Ayer se cumplió un mes del indulto de Trump a Juan Orlando Hernández, expresidente de Honduras, condenado por narcotráfico a 45 años de prisión por un tribunal federal de Nueva York. Testimonios tomados en cuenta por el jurado indican que Hernández recibió al menos USD 1 millón del Chapo Guzmán y que se vanagloriaba de “meter la droga a los gringos en sus narices”. El fallo del jurado fue unánime, pero, como Hernández es derechista y su delegado en la elección reciente de Honduras, Nasry Asfura, promete seguir la agenda ultra, Trump lo dejó en libertad. Maduro será trasladado a Nueva York para ser juzgado por narcotráfico en los próximos días. Probablemente le tocará el mismo tribunal que juzgó a Hernández, pero éste lo mirará desde alguna finca de lujo entre Florida o Tegucigalpa.

Tampoco hay que prestar atención a los versículos sobre el amor por la democracia y contra los crímenes de lesa humanidad. Ello no está en la agenda real de Trump ni de Milei. El primer ministro israelí, Benjamin Netanyahu, tiene pedido de captura de la Corte Penal Internacional por sus supuestos crímenes de lesa humanidad, mientras Israel como Estado es juzgado por genocidio en la Corte Internacional de Justicia. Son procesos que se rigen por el derecho internacional, con acusaciones, testigos, expertos y defensas garantizados por la ley.

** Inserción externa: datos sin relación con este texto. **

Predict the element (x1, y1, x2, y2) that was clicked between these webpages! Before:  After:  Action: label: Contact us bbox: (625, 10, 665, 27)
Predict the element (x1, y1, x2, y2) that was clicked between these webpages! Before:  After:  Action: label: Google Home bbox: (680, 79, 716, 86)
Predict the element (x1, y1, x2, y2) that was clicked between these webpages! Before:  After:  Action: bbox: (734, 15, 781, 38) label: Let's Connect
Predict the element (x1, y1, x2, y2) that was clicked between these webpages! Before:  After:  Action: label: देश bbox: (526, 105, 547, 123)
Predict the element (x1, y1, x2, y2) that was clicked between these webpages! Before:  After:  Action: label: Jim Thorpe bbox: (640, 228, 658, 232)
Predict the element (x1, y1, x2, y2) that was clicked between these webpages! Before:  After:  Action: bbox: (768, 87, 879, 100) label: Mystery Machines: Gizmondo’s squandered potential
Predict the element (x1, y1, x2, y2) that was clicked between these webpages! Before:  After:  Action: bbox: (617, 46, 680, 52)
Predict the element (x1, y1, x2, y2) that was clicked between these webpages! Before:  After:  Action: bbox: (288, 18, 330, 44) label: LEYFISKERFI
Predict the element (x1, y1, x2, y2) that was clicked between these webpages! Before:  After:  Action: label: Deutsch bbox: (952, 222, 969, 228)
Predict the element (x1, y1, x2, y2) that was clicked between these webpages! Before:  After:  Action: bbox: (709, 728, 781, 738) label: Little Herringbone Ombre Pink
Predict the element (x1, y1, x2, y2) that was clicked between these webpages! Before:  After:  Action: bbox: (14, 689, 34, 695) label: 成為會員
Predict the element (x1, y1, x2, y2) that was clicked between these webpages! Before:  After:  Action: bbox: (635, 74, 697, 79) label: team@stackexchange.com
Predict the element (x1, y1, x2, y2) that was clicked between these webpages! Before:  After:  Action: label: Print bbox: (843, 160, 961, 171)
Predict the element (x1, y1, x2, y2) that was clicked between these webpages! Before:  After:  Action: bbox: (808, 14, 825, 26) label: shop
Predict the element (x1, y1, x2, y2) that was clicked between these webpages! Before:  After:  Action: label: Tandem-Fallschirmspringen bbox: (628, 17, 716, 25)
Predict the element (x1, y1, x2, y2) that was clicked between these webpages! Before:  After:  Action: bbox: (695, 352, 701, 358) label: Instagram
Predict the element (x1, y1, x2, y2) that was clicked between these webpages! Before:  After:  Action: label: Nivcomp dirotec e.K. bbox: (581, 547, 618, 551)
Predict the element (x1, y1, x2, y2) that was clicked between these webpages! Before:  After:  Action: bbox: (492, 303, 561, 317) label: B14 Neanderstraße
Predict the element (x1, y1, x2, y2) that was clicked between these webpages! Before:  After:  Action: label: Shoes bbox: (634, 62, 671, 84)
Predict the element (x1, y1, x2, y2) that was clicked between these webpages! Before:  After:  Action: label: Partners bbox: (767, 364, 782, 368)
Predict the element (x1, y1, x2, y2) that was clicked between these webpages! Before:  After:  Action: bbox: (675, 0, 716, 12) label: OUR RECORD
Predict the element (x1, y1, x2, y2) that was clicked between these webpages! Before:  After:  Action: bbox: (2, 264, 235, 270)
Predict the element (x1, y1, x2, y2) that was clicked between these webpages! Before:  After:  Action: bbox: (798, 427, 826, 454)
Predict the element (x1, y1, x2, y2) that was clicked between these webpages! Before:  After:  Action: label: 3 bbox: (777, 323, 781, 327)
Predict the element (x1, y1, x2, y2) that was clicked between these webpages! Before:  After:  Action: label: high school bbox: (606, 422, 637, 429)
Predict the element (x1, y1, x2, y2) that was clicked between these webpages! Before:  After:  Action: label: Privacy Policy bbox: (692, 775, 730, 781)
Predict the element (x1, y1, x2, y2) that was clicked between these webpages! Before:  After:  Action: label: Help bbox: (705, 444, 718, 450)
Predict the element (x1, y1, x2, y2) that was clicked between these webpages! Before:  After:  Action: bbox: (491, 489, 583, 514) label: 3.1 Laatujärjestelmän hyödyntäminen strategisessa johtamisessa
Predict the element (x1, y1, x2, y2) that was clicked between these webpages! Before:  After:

El presidente estadounidense no sólo desconoce esos procesos, sino que activa sanciones abusivas contra investigadores, jueces y fiscales que los llevan a cabo.

Éxtasis soez

Maduro se transformó en un dictador y está acusado seriamente de delitos contra la humanidad, pero nadie puede sospechar que un mandatario, Trump, que dispara misiles contra barcazas y coquetea con supremacistas de su país tiene alguna intención real de combatir el narcotráfico ni los abusos de los derechos humanos. Qué decir de Milei, gozador patológico con los apaleamientos a jubilados y familiares de discapacitados, y negacionista del terrorismo de Estado.

El Presidente y los suyos entraron en éxtasis ayer por la mañana. Agustín Romo, presidente del bloque de La Libertad Avanza (LLA) en la Cámara de Diputados de la provincia de Buenos Aires y uno de los fieles de mayor peso de gurú Santiago Caputo, se sintió poseído por un protagonismo hollywoodense para explicar la razón real del ataque de Trump a Venezuela. “Why? Because we fucking can. And if we can, we do” (“¿Por qué? Porque podemos, carajo. Y si podemos, lo hacemos”). Su segundo mensaje fue contra Axel Kicillof. “Sos un zurdo hijo de puta que defiende dictadores, asesinos y narcotraficantes. No metas a los bonaerenses en tu mierda, forro”, posteó el jefe de la oposición de la principal provincia argentina ante la condena del gobernador de Buenos Aires a la intervención armada estadounidense.

No se trató de un arrebato circunscripto a un integrista católico enardecido como Romo. Pablo Quirno, veterano del JP Morgan, ahora ocupa el cargo de canciller. También se dirigió a Kicillof a través de un reposteo. “Ya que les gusta tanto el derecho, empezá por cerrar bien el orto, enano comunista”.

La brutalidad de la época avergüenza, pero la historia demostró que no concluye en sus destellos más revulsivos. (04-01-26).